5. Summary and Conclusion

In this work, we proposed a framework based on optimal control for the automated estimation of unknown resistance-type boundary conditions, while assimilating in-vivo pressure and flow rate measurements. The experiments conducted on four patient anatomies revealed the validity of the proposed optimal control-based technique for assimilating 4D-MRI data. Specifically, when compared to two other common techniques, namely, Murray’s law and Ohm’s law, the proposed framework performed consistently better. An additional investigation of the effects of the different estimation methods on wall shear stress-related parameters exposed the influence that boundary conditions play on clinically relevant quantities. This further confirms the need for an automated method, such as the one proposed, which eliminates the expensive manual tuning phase, together with intra- and inter-operator variability. The proposed method, therefore, represents a first step in incorporating optimal control, thus a reliable, automated, and robust optimization technique into a framework which can be exploited by the medical community in a clinical setting. The field is promising and opens important perspectives for mathematical modelling and numerical simulation in cardiovascular flows.
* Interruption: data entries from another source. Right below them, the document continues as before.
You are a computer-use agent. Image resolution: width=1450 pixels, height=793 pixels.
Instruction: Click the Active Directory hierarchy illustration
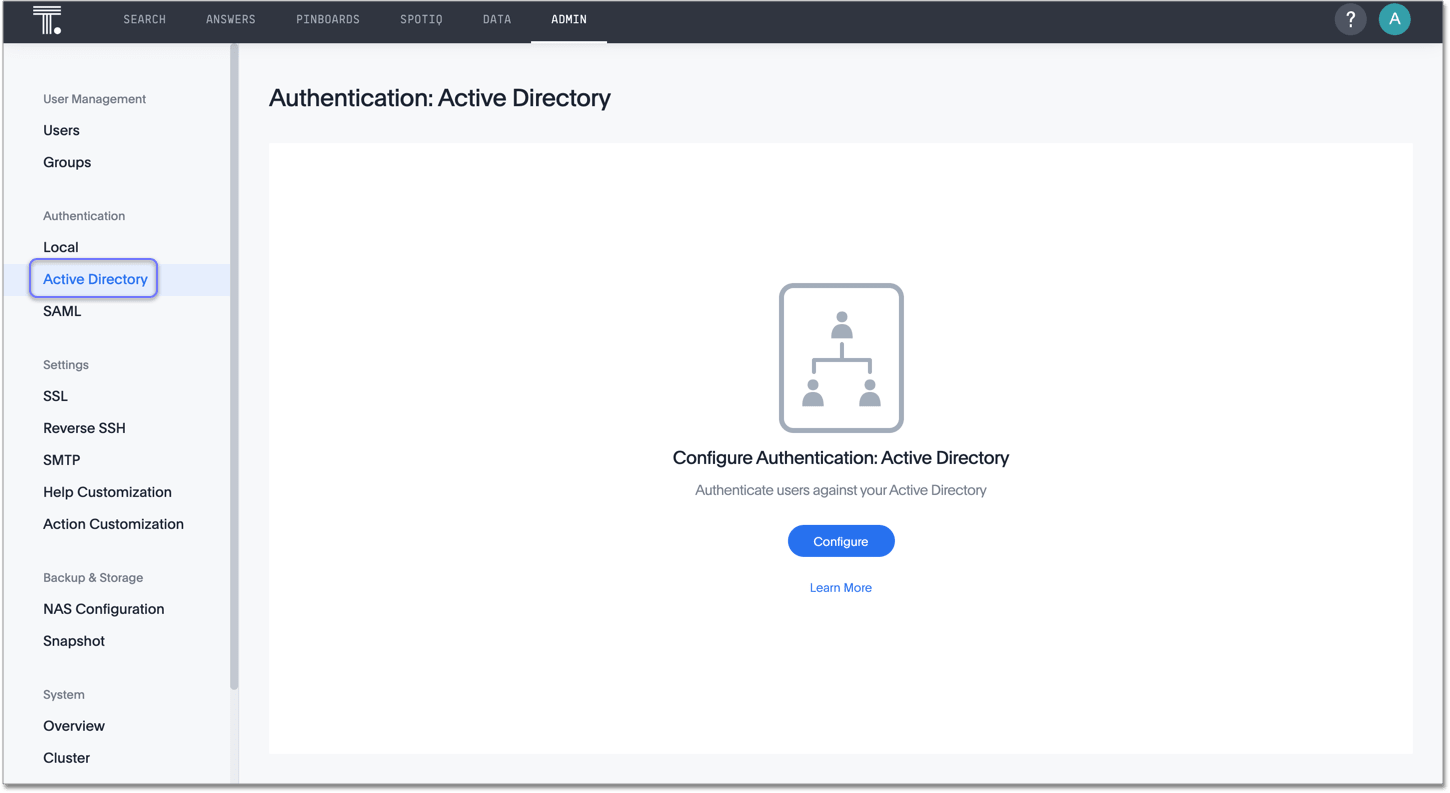841,358
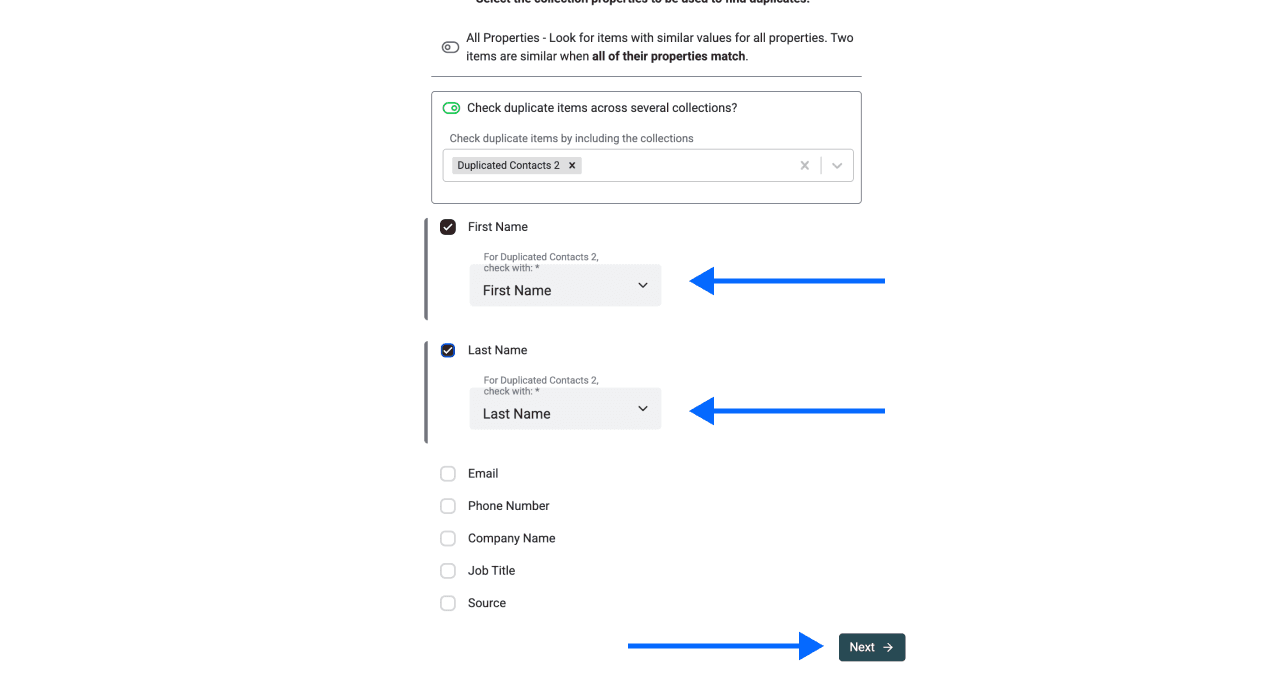Viewport: 1286px width, 700px height.
Task: Click the Duplicated Contacts 2 chip label
Action: (508, 166)
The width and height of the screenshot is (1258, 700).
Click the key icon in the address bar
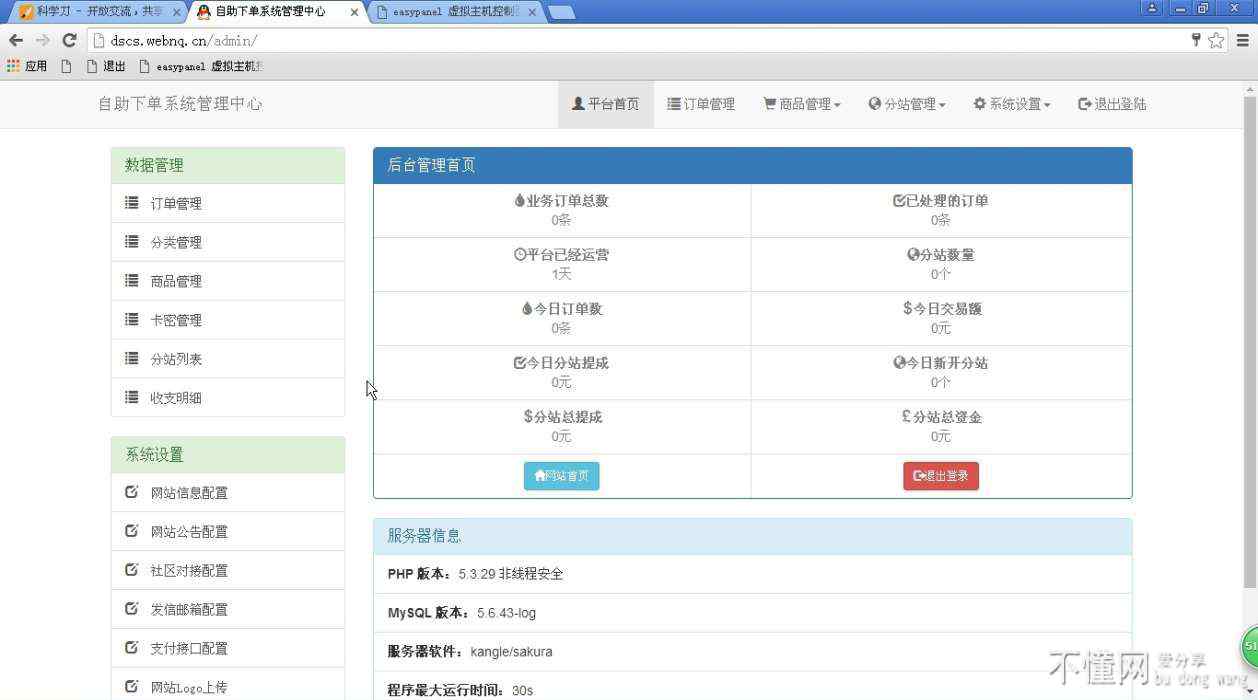pos(1195,40)
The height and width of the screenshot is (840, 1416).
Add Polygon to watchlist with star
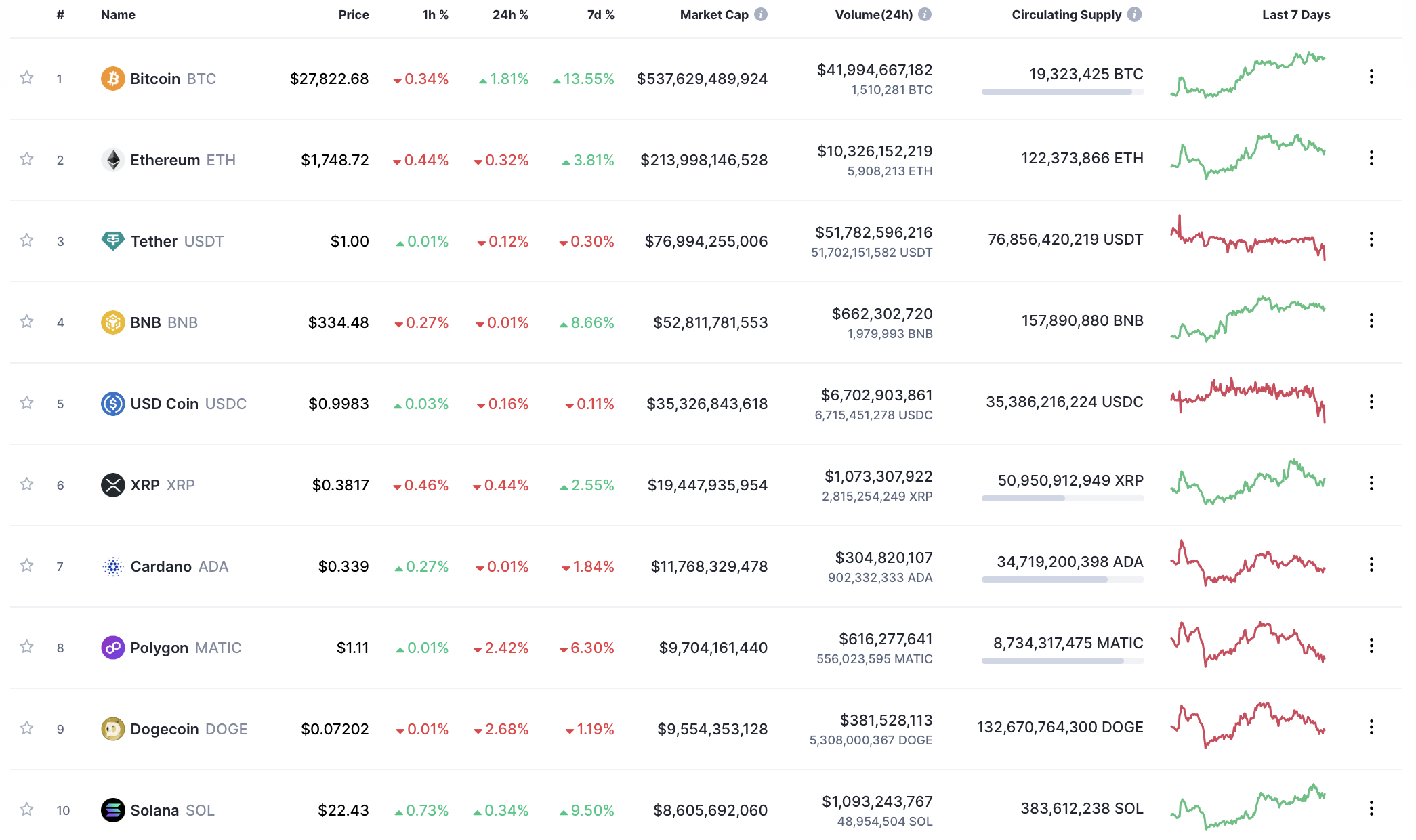[27, 647]
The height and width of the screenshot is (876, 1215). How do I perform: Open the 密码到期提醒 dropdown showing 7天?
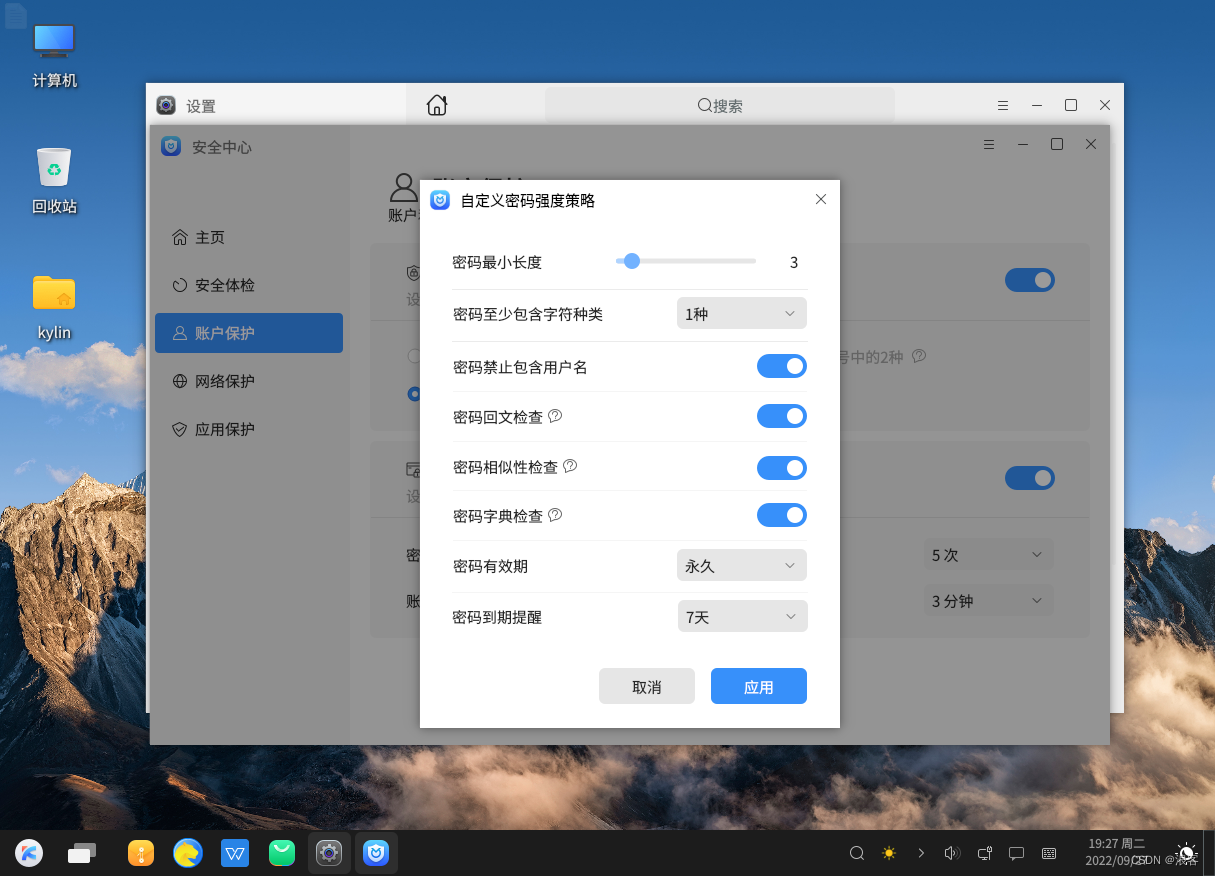tap(741, 616)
A first extension of the present work is the application to other clinically relevant scenarios, such as coronary artery bypass grafts, where the scarcity and noise of available data limit the applicability of other estimation techniques. Furthermore, the current framework estimates only resistive-type quantities, while the capacitance values are still chosen based on generic information available in the literature, usually combined with a manual tuning process. Future works will be directed toward the automated tuning of capacitance values as well.


We acknowledge the support provided by the Canada Research Chairs program, the Radiological Society of North America, Compute Canada, and the H2020 ERC CoG AROMA-CFD project (G.A. 681447).